At tonight's Board of Ed meeting, there were a lot of people in the audience (yay!), but because we had been informed that there would be lots of public comment, Mr. Vallerini, (who, by the way, was re-elected as President of the Board for the 09-10 school year), read a statement prior to the public comment portion of the meeting. During those public comments, all of which (I think) addressed the "awarding" of tenure to a particular teacher, one person took the mic to criticize Mr. Vallerini's statement, as he felt the Board was trying to limit free speech.
[I don't have the text of the statement...maybe I'll try to watch the meeting webcast and transcribe it.]
Anyway, first, let me say I'm a big free speech proponent. The statement Mr. Vallerini read was recommended by our lawyer and is primarily to serve three purposes: 1) To explain why Board members don't respond to comments about staff, because it is illegal for us to do so; 2) To inform speakers that they speak at their own risk and open themselves up to defamation issues; 3) To inform that Board policy #1120 says: "Board meetings are not the appropriate forum for the public criticism of individual staff members and such comments will not be entertained."
Now, that policy may be wrong. It may be overly controlling. It may go against the spirit of free speech laws. But the fact that it's in the district policy manual means we are required by law to follow it. If we wanted to revise it, that's another issue.
I can certainly see the Board's (whichever Board first wrote the policy) desire to support its staff and protect them from public attacks (in fact, legislation requires Board members to swear to "support and protect school personnel in proper performance of their duties")...I can see the district's desire to not provide a forum (and share any potential liability) for defamatory speech...but I too am put-off by the overly-protective tone. I'm curious as to why it exists. While I think there are more productive forums for criticism of staff, the American tradition of free and public discourse is important.
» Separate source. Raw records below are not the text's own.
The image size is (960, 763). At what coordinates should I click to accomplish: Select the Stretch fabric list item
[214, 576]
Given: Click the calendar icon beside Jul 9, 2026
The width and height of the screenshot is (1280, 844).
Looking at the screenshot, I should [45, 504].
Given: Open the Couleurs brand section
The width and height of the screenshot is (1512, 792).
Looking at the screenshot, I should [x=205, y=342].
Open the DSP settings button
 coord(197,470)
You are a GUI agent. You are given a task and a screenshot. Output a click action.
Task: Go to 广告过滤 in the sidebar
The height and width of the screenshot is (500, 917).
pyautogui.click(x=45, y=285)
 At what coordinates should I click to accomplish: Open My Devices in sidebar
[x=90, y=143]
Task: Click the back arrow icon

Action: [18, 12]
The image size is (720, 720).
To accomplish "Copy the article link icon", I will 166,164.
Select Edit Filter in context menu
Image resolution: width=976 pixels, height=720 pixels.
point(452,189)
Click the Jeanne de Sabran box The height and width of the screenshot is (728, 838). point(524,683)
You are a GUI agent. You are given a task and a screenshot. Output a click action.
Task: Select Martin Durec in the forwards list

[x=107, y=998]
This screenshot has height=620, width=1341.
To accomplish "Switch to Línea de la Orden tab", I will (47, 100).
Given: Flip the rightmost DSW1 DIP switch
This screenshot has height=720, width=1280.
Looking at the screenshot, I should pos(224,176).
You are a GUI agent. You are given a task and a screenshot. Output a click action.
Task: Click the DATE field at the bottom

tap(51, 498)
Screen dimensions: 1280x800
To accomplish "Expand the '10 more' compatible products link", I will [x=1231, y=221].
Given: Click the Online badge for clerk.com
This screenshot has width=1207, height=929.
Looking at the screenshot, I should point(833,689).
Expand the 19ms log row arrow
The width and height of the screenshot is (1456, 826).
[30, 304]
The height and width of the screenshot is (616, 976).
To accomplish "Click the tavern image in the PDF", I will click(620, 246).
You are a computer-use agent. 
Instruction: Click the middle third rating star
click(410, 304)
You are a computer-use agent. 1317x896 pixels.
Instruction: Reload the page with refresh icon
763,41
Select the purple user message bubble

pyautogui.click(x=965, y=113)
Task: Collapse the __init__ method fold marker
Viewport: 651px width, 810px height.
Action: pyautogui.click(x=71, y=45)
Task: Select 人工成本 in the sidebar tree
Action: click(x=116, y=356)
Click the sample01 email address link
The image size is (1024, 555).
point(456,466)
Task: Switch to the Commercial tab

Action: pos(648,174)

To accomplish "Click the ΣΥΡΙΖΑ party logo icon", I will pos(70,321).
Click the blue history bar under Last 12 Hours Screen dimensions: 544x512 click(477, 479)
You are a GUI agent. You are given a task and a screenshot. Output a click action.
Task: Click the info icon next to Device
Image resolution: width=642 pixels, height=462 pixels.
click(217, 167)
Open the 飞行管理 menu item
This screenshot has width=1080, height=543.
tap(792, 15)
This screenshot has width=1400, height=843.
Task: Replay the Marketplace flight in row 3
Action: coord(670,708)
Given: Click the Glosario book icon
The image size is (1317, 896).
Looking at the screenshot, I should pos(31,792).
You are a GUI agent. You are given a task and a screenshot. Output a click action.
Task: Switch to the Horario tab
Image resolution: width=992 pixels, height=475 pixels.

(School board trivia: did you know that public comments at Board of Ed meetings are not mandatory according to law? It's my understanding that there is no legal requirement that we allow public comment. I'm guessing -- and obviously I'm no lawyer -- that the Board's ability to regulate public comments is related to this fact.)
Update 3/25/11: I was told by a representative of the New Jersey School Boards Association, back in 2009 when this post first appeared, that public comment was not required by law at BOE meetings. I have since (yesterday) been informed by the Board's attorney that some form of public comment is required, although the amount of time given and the format are up to the Board.